▶ **Task to carry out**: With no words added or dropped, transcribe the listing that follows.

◇ ◇ ◇ ◇ ◇

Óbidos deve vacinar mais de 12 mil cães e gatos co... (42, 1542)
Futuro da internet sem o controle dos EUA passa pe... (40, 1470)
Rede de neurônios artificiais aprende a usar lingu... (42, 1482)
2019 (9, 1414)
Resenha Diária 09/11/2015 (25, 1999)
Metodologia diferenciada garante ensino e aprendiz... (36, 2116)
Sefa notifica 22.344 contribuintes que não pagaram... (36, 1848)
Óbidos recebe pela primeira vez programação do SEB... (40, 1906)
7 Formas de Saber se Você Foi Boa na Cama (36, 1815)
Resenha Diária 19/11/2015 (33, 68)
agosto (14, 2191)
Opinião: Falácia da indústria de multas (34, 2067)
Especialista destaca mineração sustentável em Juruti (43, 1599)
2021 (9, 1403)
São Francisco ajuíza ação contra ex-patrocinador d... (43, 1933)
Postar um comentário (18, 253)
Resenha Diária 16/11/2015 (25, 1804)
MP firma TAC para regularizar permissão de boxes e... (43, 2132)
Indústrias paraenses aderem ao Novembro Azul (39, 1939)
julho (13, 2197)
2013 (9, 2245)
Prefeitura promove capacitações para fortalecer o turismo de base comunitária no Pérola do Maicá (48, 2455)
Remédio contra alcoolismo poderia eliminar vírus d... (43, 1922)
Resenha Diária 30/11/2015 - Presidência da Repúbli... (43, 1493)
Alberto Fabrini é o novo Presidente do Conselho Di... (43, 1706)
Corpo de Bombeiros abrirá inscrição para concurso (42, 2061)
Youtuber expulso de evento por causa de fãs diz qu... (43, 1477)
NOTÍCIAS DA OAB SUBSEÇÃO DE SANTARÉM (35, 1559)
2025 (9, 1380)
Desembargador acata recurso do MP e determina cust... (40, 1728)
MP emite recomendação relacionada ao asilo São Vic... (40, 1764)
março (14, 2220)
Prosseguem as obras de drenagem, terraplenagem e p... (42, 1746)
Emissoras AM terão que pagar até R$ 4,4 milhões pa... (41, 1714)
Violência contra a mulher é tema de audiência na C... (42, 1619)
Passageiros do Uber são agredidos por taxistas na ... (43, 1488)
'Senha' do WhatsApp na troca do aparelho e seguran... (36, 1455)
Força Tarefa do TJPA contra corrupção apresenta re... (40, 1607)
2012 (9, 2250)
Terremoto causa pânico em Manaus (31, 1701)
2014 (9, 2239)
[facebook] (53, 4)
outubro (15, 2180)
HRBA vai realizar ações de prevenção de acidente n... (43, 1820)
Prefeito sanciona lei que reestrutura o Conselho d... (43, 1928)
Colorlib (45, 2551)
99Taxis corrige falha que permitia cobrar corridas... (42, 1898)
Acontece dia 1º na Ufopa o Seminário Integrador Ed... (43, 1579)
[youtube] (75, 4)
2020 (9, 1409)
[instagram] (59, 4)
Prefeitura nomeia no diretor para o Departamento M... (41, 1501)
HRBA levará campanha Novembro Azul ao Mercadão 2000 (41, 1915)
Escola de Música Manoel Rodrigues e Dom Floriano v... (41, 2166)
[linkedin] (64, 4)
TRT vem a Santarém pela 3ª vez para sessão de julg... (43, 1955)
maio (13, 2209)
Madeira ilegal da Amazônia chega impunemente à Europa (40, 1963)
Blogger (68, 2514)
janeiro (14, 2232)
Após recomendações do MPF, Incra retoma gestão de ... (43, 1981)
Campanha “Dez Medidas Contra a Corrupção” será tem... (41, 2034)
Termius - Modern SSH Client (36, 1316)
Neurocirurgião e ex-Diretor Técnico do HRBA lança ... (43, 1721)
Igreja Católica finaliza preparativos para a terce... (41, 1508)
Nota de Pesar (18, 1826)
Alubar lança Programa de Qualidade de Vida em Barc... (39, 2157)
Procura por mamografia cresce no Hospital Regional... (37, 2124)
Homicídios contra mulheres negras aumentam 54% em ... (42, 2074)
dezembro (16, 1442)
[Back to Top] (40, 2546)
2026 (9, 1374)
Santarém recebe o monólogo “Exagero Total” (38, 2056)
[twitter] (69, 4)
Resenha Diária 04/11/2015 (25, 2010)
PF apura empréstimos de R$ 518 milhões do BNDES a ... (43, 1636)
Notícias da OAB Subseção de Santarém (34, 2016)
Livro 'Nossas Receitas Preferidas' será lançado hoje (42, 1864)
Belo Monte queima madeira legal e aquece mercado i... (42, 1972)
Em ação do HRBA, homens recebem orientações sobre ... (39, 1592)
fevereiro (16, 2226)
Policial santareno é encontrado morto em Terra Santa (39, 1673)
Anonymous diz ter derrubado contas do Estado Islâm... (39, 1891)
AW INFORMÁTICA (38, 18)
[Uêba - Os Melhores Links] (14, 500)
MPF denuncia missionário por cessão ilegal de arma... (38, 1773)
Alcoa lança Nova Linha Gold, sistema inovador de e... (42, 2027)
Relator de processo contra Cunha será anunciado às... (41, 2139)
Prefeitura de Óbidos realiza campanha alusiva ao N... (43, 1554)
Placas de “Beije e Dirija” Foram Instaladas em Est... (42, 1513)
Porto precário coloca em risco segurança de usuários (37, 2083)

◇ ◇ ◇ ◇ ◇

▶ **Task result**:
Óbidos deve vacinar mais de 12 mil cães e gatos co... (42, 1542)
Futuro da internet sem o controle dos EUA passa pe... (40, 1470)
Rede de neurônios artificiais aprende a usar lingu... (42, 1482)
2019 (9, 1414)
Resenha Diária 09/11/2015 (25, 1999)
Metodologia diferenciada garante ensino e aprendiz... (36, 2116)
Sefa notifica 22.344 contribuintes que não pagaram... (36, 1848)
Óbidos recebe pela primeira vez programação do SEB... (40, 1906)
7 Formas de Saber se Você Foi Boa na Cama (36, 1815)
Resenha Diária 19/11/2015 (33, 68)
agosto (14, 2191)
Opinião: Falácia da indústria de multas (34, 2067)
Especialista destaca mineração sustentável em Juruti (43, 1599)
2021 (9, 1403)
São Francisco ajuíza ação contra ex-patrocinador d... (43, 1933)
Postar um comentário (18, 253)
Resenha Diária 16/11/2015 (25, 1804)
MP firma TAC para regularizar permissão de boxes e... (43, 2132)
Indústrias paraenses aderem ao Novembro Azul (39, 1939)
julho (13, 2197)
2013 (9, 2245)
Prefeitura promove capacitações para fortalecer o turismo de base comunitária no Pérola do Maicá (48, 2455)
Remédio contra alcoolismo poderia eliminar vírus d... (43, 1922)
Resenha Diária 30/11/2015 - Presidência da Repúbli... (43, 1493)
Alberto Fabrini é o novo Presidente do Conselho Di... (43, 1706)
Corpo de Bombeiros abrirá inscrição para concurso (42, 2061)
Youtuber expulso de evento por causa de fãs diz qu... (43, 1477)
NOTÍCIAS DA OAB SUBSEÇÃO DE SANTARÉM (35, 1559)
2025 (9, 1380)
Desembargador acata recurso do MP e determina cust... (40, 1728)
MP emite recomendação relacionada ao asilo São Vic... (40, 1764)
março (14, 2220)
Prosseguem as obras de drenagem, terraplenagem e p... (42, 1746)
Emissoras AM terão que pagar até R$ 4,4 milhões pa... (41, 1714)
Violência contra a mulher é tema de audiência na C... (42, 1619)
Passageiros do Uber são agredidos por taxistas na ... (43, 1488)
'Senha' do WhatsApp na troca do aparelho e seguran... (36, 1455)
Força Tarefa do TJPA contra corrupção apresenta re... (40, 1607)
2012 (9, 2250)
Terremoto causa pânico em Manaus (31, 1701)
2014 (9, 2239)
[facebook] (53, 4)
outubro (15, 2180)
HRBA vai realizar ações de prevenção de acidente n... (43, 1820)
Prefeito sanciona lei que reestrutura o Conselho d... (43, 1928)
Colorlib (45, 2551)
99Taxis corrige falha que permitia cobrar corridas... (42, 1898)
Acontece dia 1º na Ufopa o Seminário Integrador Ed... (43, 1579)
[youtube] (75, 4)
2020 (9, 1409)
[instagram] (59, 4)
Prefeitura nomeia no diretor para o Departamento M... (41, 1501)
HRBA levará campanha Novembro Azul ao Mercadão 2000 (41, 1915)
Escola de Música Manoel Rodrigues e Dom Floriano v... (41, 2166)
[linkedin] (64, 4)
TRT vem a Santarém pela 3ª vez para sessão de julg... (43, 1955)
maio (13, 2209)
Madeira ilegal da Amazônia chega impunemente à Europa (40, 1963)
Blogger (68, 2514)
janeiro (14, 2232)
Após recomendações do MPF, Incra retoma gestão de ... (43, 1981)
Campanha “Dez Medidas Contra a Corrupção” será tem... (41, 2034)
Termius - Modern SSH Client (36, 1316)
Neurocirurgião e ex-Diretor Técnico do HRBA lança ... (43, 1721)
Igreja Católica finaliza preparativos para a terce... (41, 1508)
Nota de Pesar (18, 1826)
Alubar lança Programa de Qualidade de Vida em Barc... (39, 2157)
Procura por mamografia cresce no Hospital Regional... (37, 2124)
Homicídios contra mulheres negras aumentam 54% em ... (42, 2074)
dezembro (16, 1442)
[Back to Top] (40, 2546)
2026 (9, 1374)
Santarém recebe o monólogo “Exagero Total” (38, 2056)
[twitter] (69, 4)
Resenha Diária 04/11/2015 (25, 2010)
PF apura empréstimos de R$ 518 milhões do BNDES a ... (43, 1636)
Notícias da OAB Subseção de Santarém (34, 2016)
Livro 'Nossas Receitas Preferidas' será lançado hoje (42, 1864)
Belo Monte queima madeira legal e aquece mercado i... (42, 1972)
Em ação do HRBA, homens recebem orientações sobre ... (39, 1592)
fevereiro (16, 2226)
Policial santareno é encontrado morto em Terra Santa (39, 1673)
Anonymous diz ter derrubado contas do Estado Islâm... (39, 1891)
AW INFORMÁTICA (38, 18)
[Uêba - Os Melhores Links] (14, 500)
MPF denuncia missionário por cessão ilegal de arma... (38, 1773)
Alcoa lança Nova Linha Gold, sistema inovador de e... (42, 2027)
Relator de processo contra Cunha será anunciado às... (41, 2139)
Prefeitura de Óbidos realiza campanha alusiva ao N... (43, 1554)
Placas de “Beije e Dirija” Foram Instaladas em Est... (42, 1513)
Porto precário coloca em risco segurança de usuários (37, 2083)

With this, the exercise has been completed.